There’s doomy, though, and then there’s Doom — MF Doom to be precise, whose appearance on day two initially looked like being one of the highlights of the whole event. Doom wouldn’t be Doom, though, if he ever did what you expected, and in the end his brief live set both delights and disappoints.

For a start, he comes on early, practically unheard of in hip hop circles; for a second he appears to be on holiday, a world away from the shadowy figure of lore in a jaunty hat and shorts; and for a third, he’s all on his own, accompanied only a laptop that he strolls off stage to fiddle with periodically. It’s a pretty underwhelming set up.

Then again, if any gig is going to be reduced to just laptop beats and solo rhymes, it should be a Doom one: he has, after all, some quite impeccable beats and his lyrics are never less than brilliant. Doom doesn’t seem that into it, though, and after a brilliant ‘Hoe Cakes’, he wanders off barely 20 minutes after he came on, his enigmatic reputation hanging in the summer air.

In an ideal world, maybe someone as talented as Doom wouldn’t ever be second on the bill. But if he is going to play support, it might as well be to Portishead who, judging by their performance on day two, are in quite imperious live form.
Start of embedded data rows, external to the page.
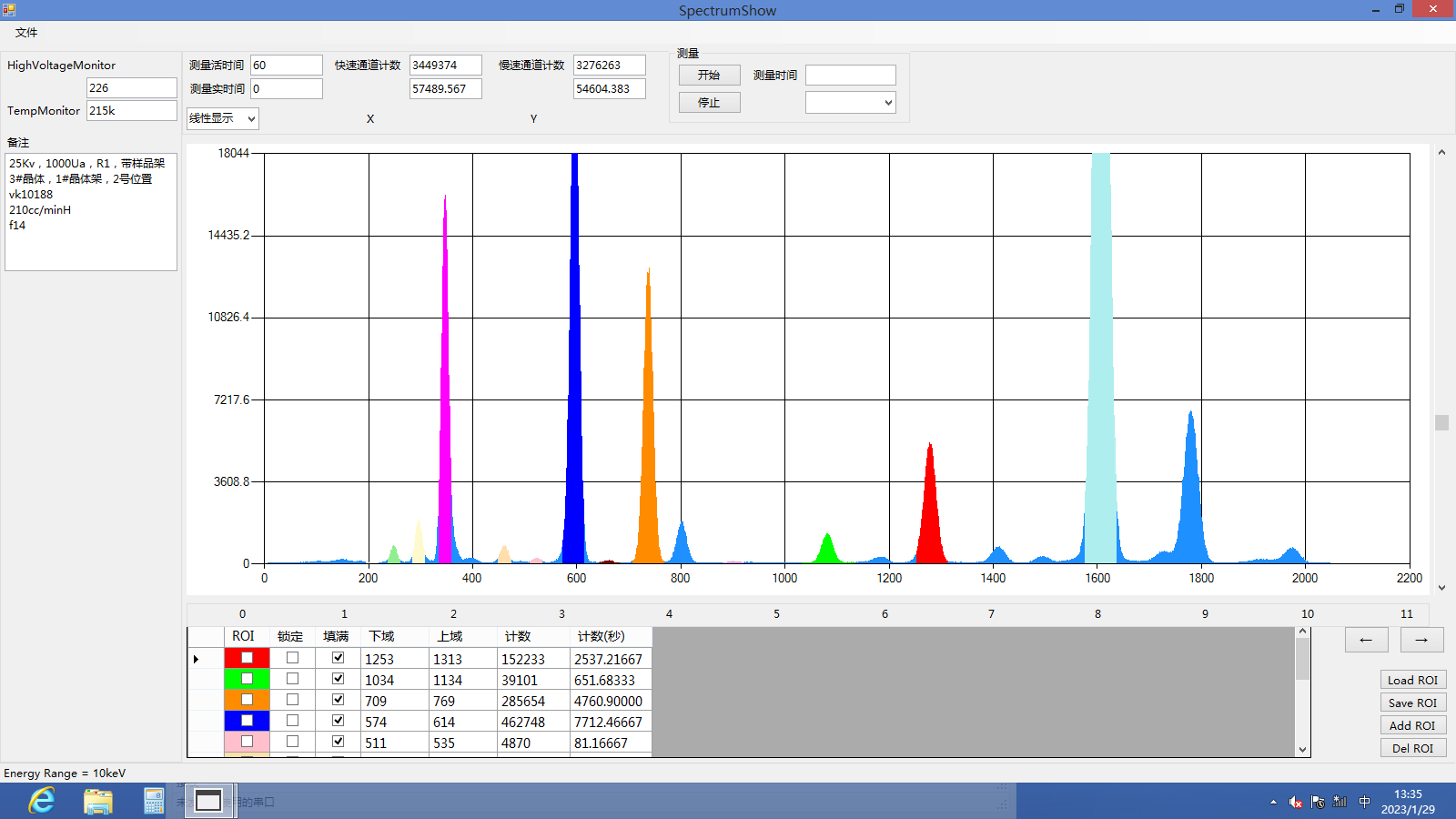Image resolution: width=1456 pixels, height=819 pixels.
Task: Click the 测量时间 input field
Action: [850, 75]
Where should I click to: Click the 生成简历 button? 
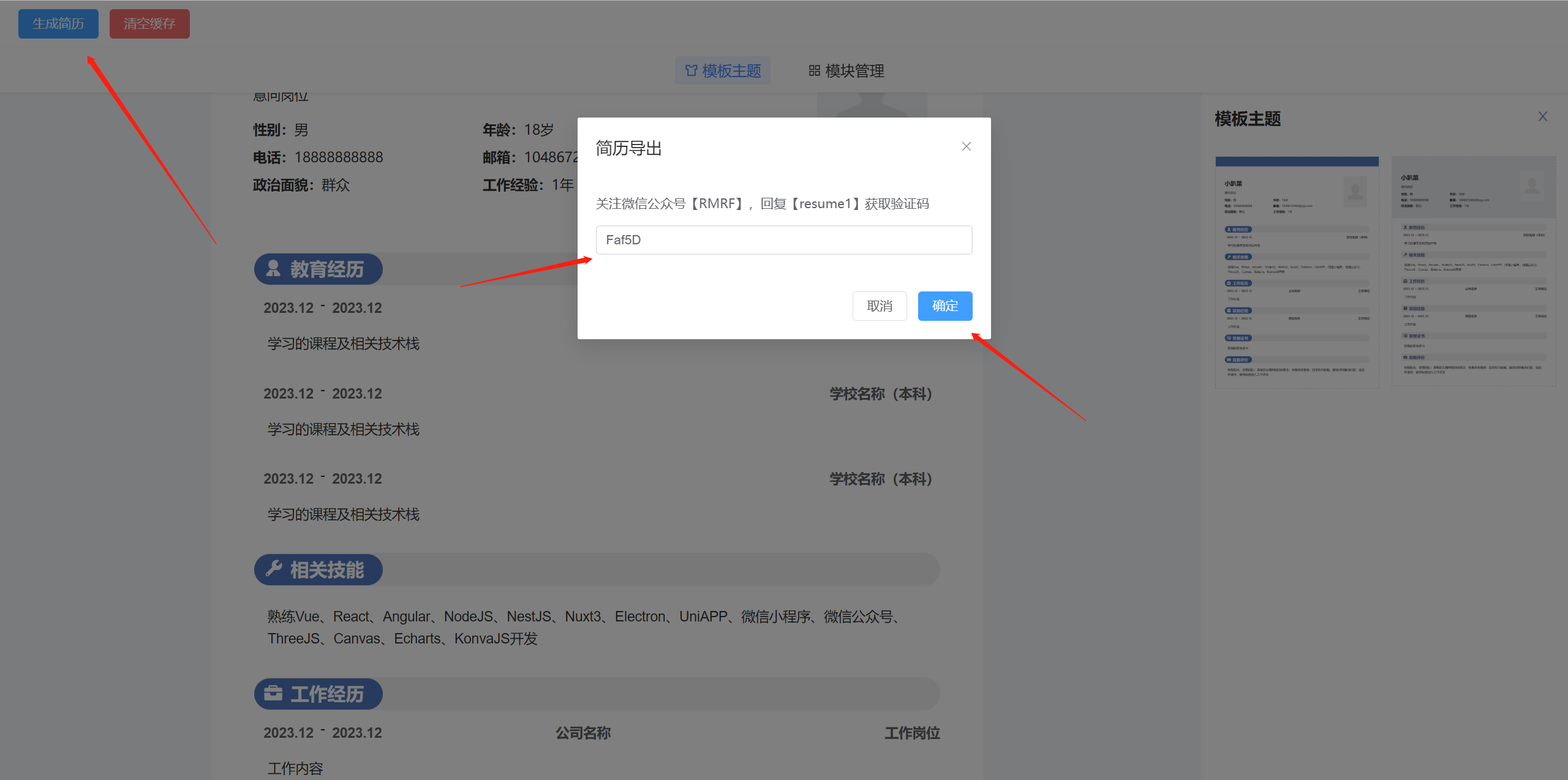(x=58, y=24)
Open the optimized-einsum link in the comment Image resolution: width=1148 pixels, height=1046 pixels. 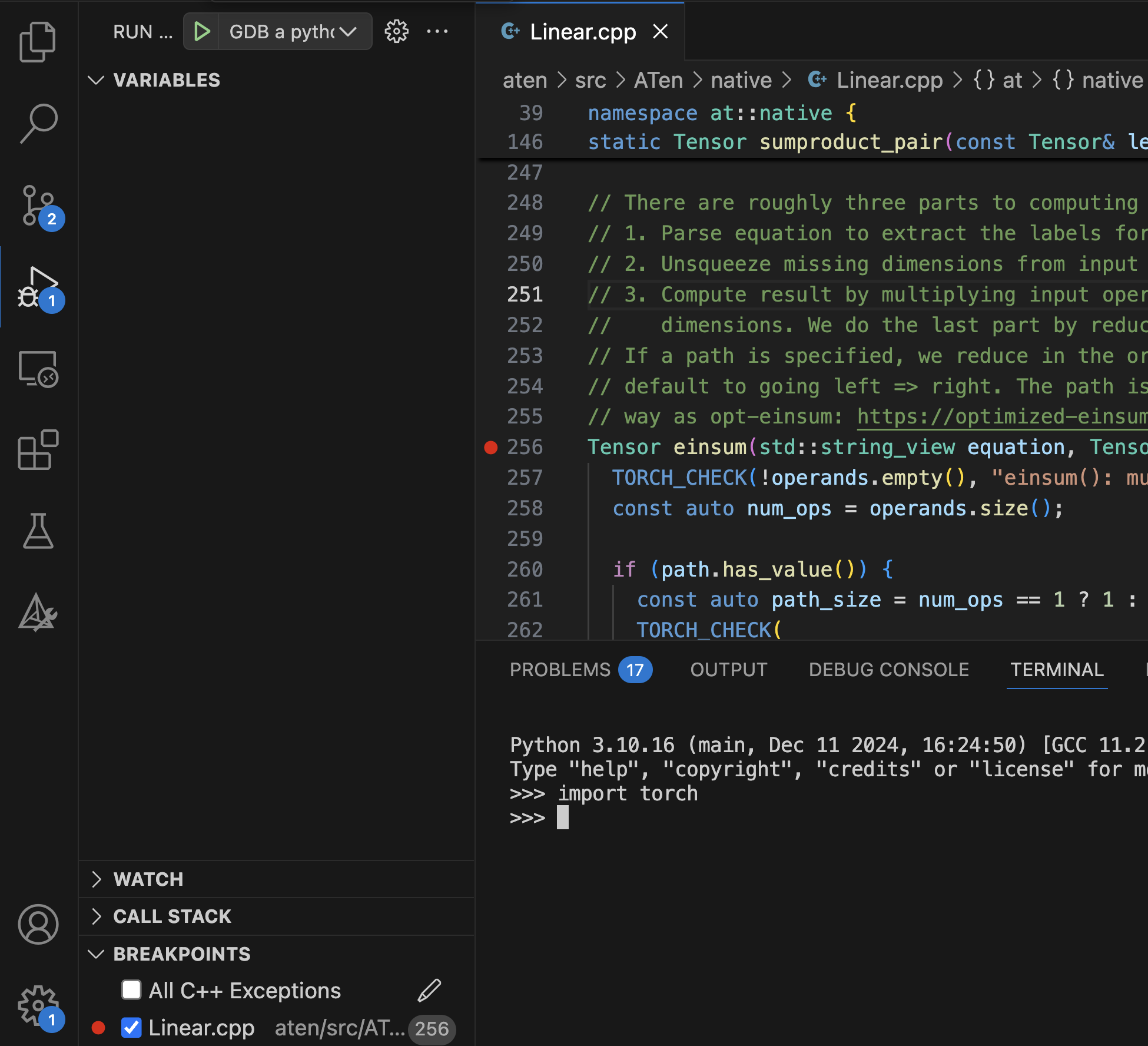(1001, 417)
They kick off with ‘Silence’, the rumbling, rolling album opener from Third and it is brilliant; a twin drum and percussion set up driving the song on like the gothic rock slasher it always threatened to be.

A brooding ‘Nylon Smile’ follows but it is ‘Mysterons’ that really gets the crowd’s attention: the song sounds as brilliantly otherworldly as it did back in 1994, only now it comes with added steel thanks to Adrian Utley’s resonating guitar, emphatically up in the mix.

And so the stage is set for a triumphant performance. Inevitably, perhaps, it is songs from the band’s first two albums that get the most acclaim, but rather than coast on these songs’ status Portishead revive them, twin drums adding propulsive verve to a brilliant ‘Sour Times’, or ‘Wandering Star’ being stripped down to guitar and vocals in an emotive take that plays to Beth Gibbons’ remarkable voice. ‘Cowboys’, meanwhile, has such brutal — yet clean — guitar force it’s almost heavy metal, albeit in the Black Sabbath sense of surgical power rather than Iron Maiden dicking about with prog guitar solos and monsters.

That said, it is on the newer material — songs taken from Third or stand-alone single ‘Chase The Tear’ — that Portishead really give an idea of what a remarkable band they have become. Machine Gun is devastating in a live setting, its stark, minimal beats a slap in the face for anyone whose thoughts remain so stuck in the ’90s cliché that they might dismiss the band as soundtrack merchants.

‘Threads’, last song before the encore, is even better, a demonic wah-wah guitar attack and shrieking vocals turning it into a suitably apocalyptic beast, heavy as hell and twice as searing. It has a real, raw power rarely seen in pop music these days.

The band close the night with ‘Roads’, a song that has lost precisely none of its power since first released 18 years ago — and unlikely to ever do so as long as humans fall in love and make mistakes — while ‘We Carry On’, taken from Third, encapsulates the band’s spirit of musical freedom and adventure, adding percussion flourishes to a driving beat, synth drones and clanging, off-key guitars.

The party carries on throughout the night down at Razzmatazz, with Clark’s melodic electronics a particular highlight of phase two. But it’s hard to get over the majestic performance we’ve just seen, Portishead proving with devastating power why they remain one of the best live bands on this planet.